You’ll notice I have referred to lots of meetings and discussions. These often went on for hours in a multitude of locations; at least one regular attendee regularly fell asleep during them. Occasionally strangers would wander into, say, Allen Street Hardware on a weekday afternoon, find a dozen or so of us embroiled in lots of yelling and laughing, and find themselves volunteering to poster Elmwood before they were done with their first beer.

C.

By the final Sunday night of the first year it was clear that we — along with the performers and audience members — wanted Infringement to become an annual event. From the beginning I have often compared it to its more established neighbor on the summer calendar, the Buffalo Garden Walk (which in the early days drew a noticeably different demographic than our funky, punky little startup). Both are free to participate in, uncurated, community-driven projects that show off and celebrate a specific aspect of what Buffalo does best, not just for the benefit of its resident-creators but capable of drawing suburbanites and tourists from farther afield.

Infringement is, in other words, the opposite of what the Fringe franchisers wanted to sell the city way back when. Like most of the other folks at that original Towne meeting, after the first four or five years I eventually burned out on what quickly became a year-round unpaid part-time job — but it is a real testament to the second wave of organizers that the festival survived the first wave’s inevitable departure. Over the last two decades Buffalo Infringement has both grown and shrunk, evolving in fascinating directions that never occurred to us in the early years.

It has also accumulated a rich body of traditions — parades, block parties, opening and closing festivities, the “Iffy” Awards (which anyone with a paper plate and a Sharpie can award to anyone else, a beautiful embodiment of the spirit of the whole thing), an annual off-season Festivus fundraiser — that mark it as a local institution, albeit one that is more of an anti-institution. Like everyone else who fell in love with the big idea that Kurt brought back from Montreal, I worked very hard to promote the concept far and wide. But I never really knew if all that effort was worth it until the bleak winter day a good ten years after I took off my publicist’s hat when I overheard a 20something outside Towne Restaurant — surely oblivious to its foundational role in the saga — enthusiastically telling a pair of out of towners about this big local phenomenon called the Buffalo Infringement Festival. “You’ve gotta come this summer and see it for yourself,” he said. “You won’t believe it.”

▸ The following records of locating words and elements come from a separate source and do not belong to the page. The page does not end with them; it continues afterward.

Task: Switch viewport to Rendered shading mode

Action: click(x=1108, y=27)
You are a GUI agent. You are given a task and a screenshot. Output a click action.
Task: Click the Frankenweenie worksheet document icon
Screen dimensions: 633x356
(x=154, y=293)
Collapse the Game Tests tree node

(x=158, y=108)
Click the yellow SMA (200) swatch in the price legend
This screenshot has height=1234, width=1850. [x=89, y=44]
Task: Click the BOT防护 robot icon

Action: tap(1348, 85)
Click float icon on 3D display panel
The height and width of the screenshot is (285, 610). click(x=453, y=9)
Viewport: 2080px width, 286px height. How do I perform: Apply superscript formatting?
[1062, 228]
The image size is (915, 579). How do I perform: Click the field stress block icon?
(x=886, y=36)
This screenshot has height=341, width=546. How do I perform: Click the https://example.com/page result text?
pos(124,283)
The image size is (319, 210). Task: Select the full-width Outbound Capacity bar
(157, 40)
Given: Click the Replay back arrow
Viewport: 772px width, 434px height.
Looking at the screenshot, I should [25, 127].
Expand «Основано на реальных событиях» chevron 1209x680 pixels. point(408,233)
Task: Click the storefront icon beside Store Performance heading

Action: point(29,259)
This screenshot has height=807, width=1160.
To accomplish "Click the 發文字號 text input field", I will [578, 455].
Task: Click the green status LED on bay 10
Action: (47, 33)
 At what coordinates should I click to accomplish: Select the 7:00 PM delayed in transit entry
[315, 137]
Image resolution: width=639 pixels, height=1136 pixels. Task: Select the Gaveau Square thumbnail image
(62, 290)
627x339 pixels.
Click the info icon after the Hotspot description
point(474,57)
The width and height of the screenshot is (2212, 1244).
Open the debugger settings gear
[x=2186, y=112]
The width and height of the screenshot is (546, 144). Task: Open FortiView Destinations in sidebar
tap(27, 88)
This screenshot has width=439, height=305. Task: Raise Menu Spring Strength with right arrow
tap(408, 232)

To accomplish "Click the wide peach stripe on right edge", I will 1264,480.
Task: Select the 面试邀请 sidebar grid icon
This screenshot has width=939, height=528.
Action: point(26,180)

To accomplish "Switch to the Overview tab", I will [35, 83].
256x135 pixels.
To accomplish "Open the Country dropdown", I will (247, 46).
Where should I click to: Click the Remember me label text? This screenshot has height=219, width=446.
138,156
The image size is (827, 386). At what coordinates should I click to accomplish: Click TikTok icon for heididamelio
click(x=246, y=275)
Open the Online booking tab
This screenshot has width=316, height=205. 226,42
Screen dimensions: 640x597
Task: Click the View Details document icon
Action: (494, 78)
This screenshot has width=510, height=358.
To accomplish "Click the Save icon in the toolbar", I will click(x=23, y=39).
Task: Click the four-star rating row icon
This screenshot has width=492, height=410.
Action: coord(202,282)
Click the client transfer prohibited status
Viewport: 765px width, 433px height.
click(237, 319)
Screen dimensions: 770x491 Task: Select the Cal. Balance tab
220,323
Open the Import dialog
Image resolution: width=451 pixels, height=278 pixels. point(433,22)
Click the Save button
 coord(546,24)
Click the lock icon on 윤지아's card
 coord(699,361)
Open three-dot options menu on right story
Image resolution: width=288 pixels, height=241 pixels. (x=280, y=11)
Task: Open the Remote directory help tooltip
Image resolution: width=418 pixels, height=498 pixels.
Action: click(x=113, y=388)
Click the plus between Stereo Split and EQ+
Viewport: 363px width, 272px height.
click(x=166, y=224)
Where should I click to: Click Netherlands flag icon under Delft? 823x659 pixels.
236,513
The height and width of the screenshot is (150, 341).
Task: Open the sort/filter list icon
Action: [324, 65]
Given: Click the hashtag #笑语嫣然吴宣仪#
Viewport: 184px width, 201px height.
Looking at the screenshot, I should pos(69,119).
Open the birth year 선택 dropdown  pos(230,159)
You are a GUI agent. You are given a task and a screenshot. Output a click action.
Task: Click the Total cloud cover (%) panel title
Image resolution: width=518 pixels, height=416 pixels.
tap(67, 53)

Ron Ehmke is a writer, performer, curator and activist of long standing in the Buffalo arts scene.


2 thoughts on “Infringe This!

  1. Your article brought me back Ron! It’s good to be reminded of the “salad days” as we dine on our cheese toast. 😃 The true power of Infringement IS the Buffalo arts/cultural scene, which is an authentic grassroots incubator. I was sorry to see all the (RIP)s and misted up quite a few times remembering dearly loved and missed people and places. But in the here and now we continue to stay organically connected and thrive. Long live Buffalo Infringement Festival.